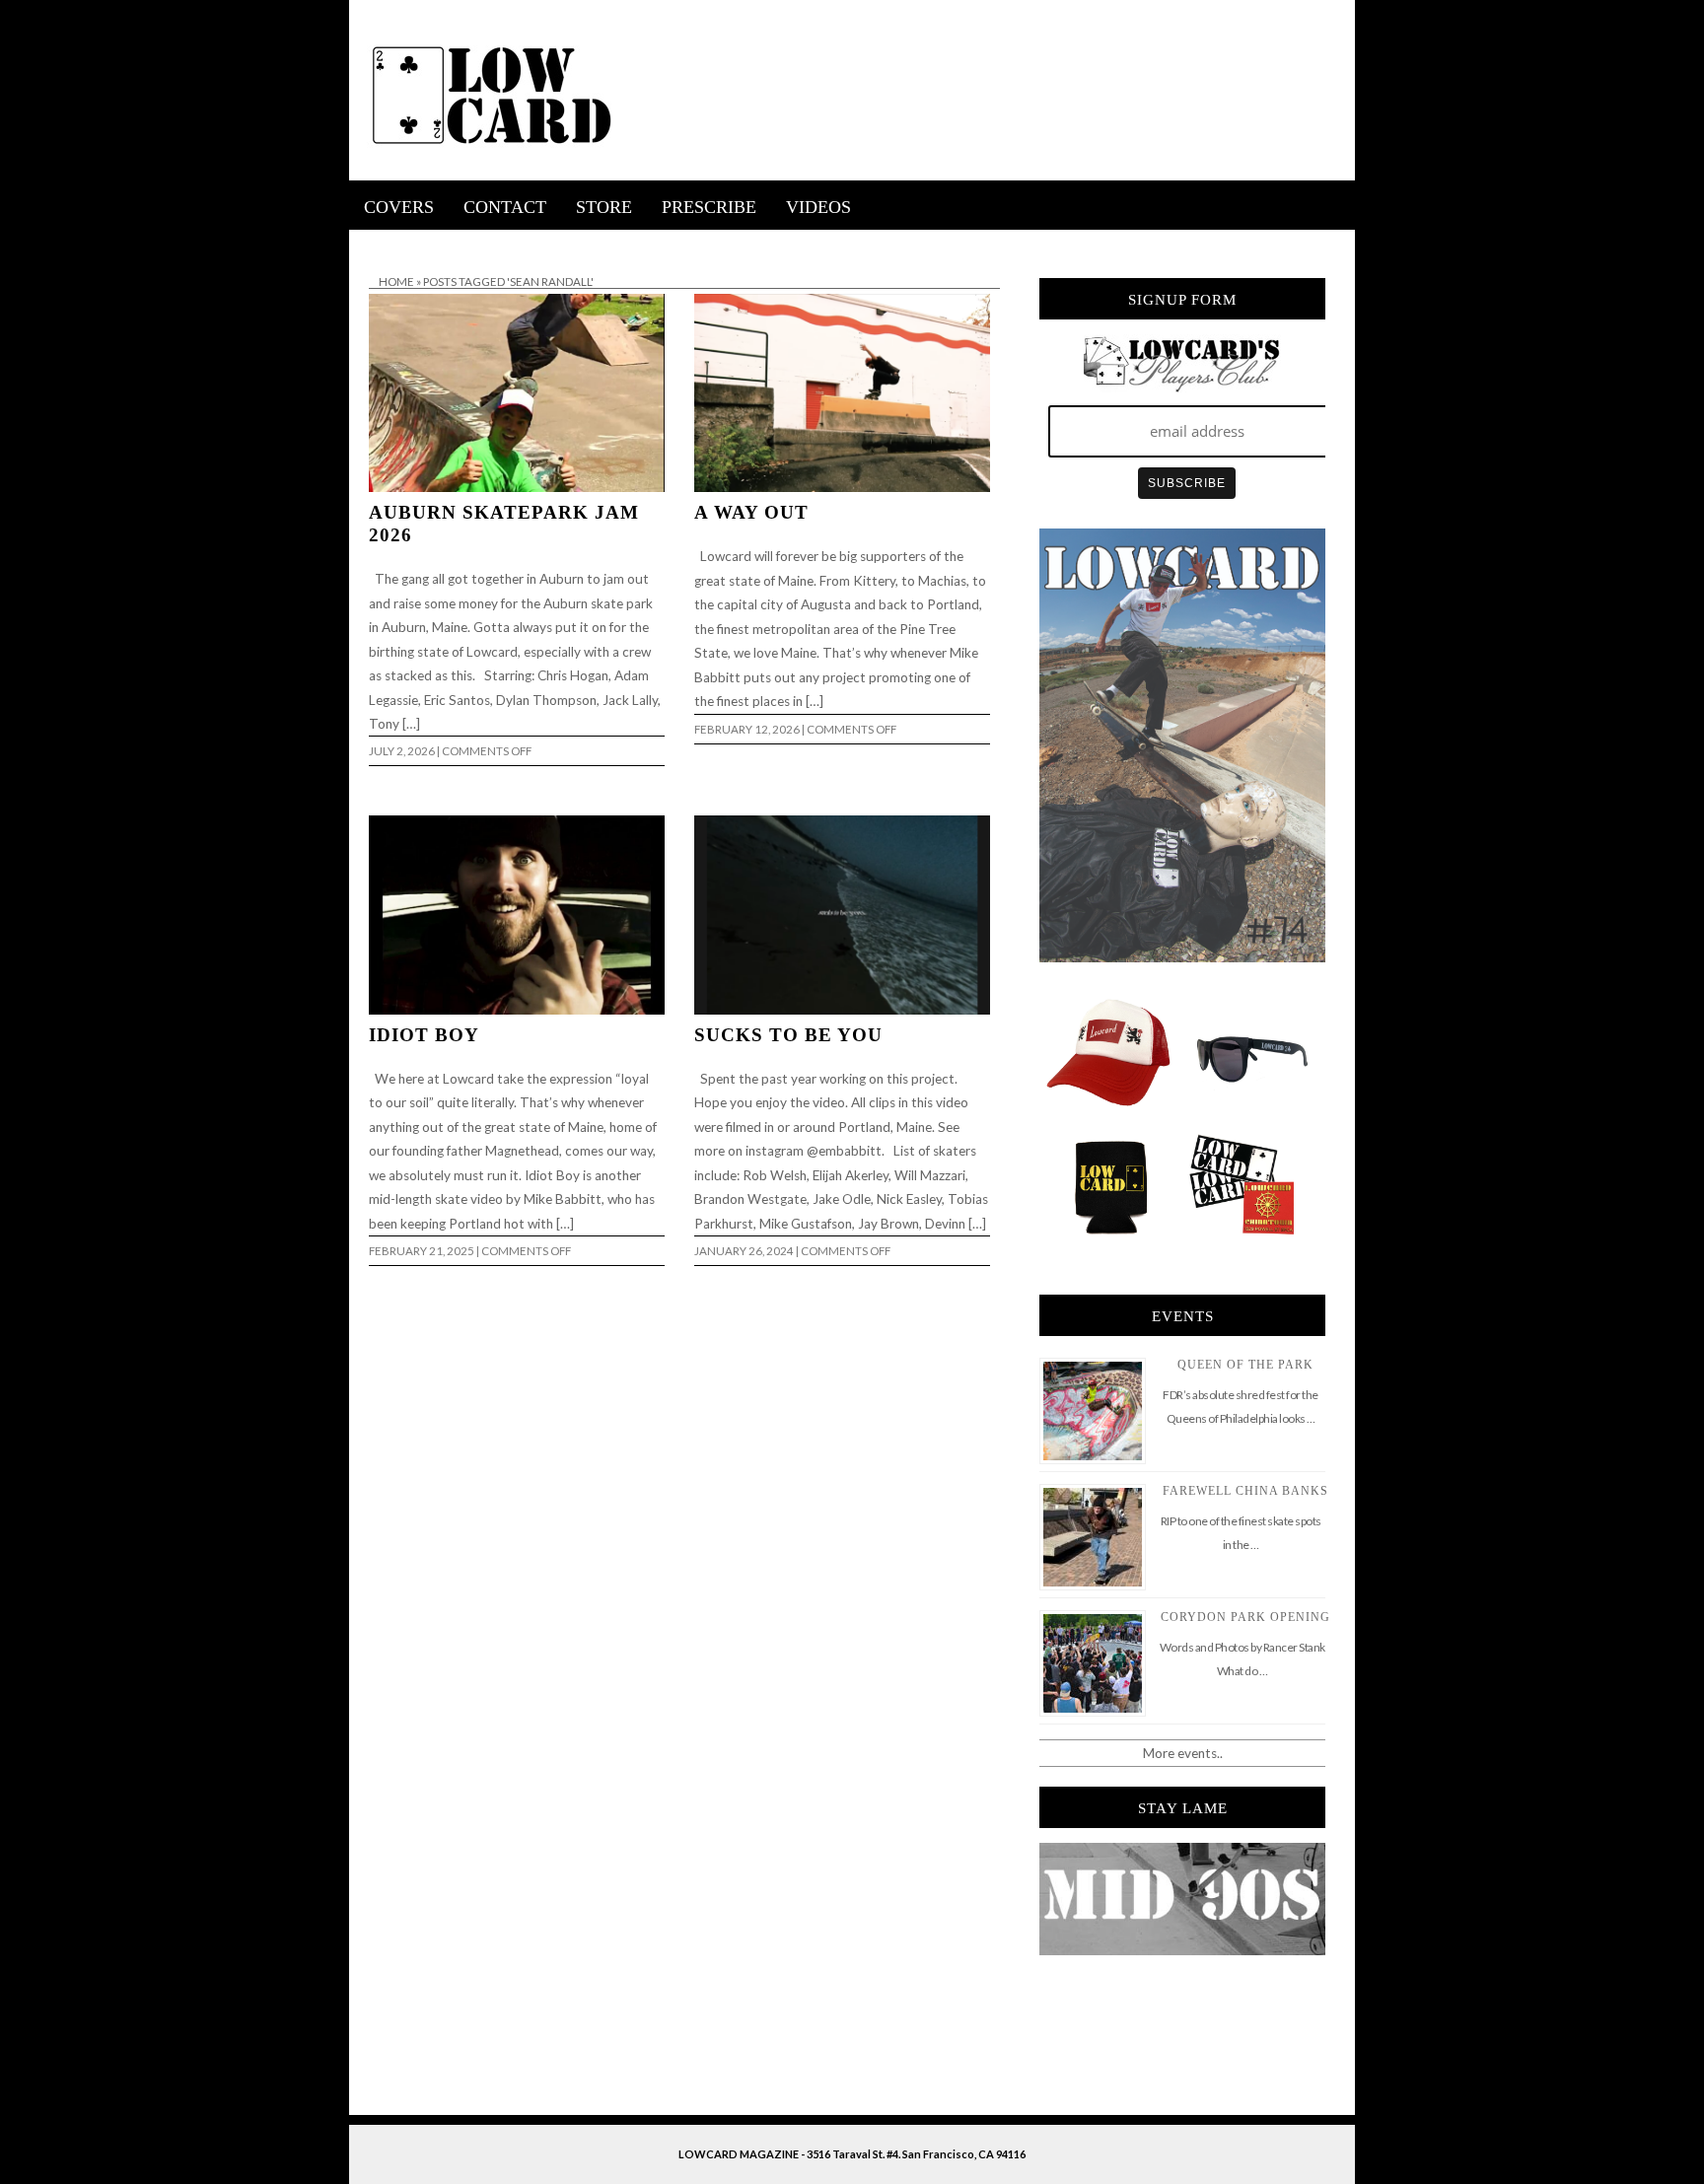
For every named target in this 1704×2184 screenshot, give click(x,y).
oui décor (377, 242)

...

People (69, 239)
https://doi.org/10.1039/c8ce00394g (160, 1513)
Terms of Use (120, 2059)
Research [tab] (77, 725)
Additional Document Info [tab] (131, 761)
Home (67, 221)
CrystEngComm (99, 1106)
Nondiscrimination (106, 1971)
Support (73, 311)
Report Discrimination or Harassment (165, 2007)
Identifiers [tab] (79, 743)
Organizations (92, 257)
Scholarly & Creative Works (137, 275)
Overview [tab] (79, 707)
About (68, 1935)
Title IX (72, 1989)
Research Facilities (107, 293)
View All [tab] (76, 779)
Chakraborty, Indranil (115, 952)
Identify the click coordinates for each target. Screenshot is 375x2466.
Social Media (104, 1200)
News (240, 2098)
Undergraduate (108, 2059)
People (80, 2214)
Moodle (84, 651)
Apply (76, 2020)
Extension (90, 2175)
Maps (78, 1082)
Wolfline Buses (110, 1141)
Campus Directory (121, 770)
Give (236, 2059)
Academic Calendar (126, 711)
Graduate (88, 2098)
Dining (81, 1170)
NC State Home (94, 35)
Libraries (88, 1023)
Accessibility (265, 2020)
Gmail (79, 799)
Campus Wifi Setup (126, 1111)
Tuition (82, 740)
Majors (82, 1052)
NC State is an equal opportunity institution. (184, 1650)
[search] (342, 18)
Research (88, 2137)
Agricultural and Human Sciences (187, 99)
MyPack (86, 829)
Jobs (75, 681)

ACTION ITEM
Wherever the string "click" appears in the records above, copy the line it sits in.

FINISHED TASK
For every named target in this 1704×2184 screenshot, give click(x,y).
Identify the click coordinates for each target. Screenshot is 375x2466.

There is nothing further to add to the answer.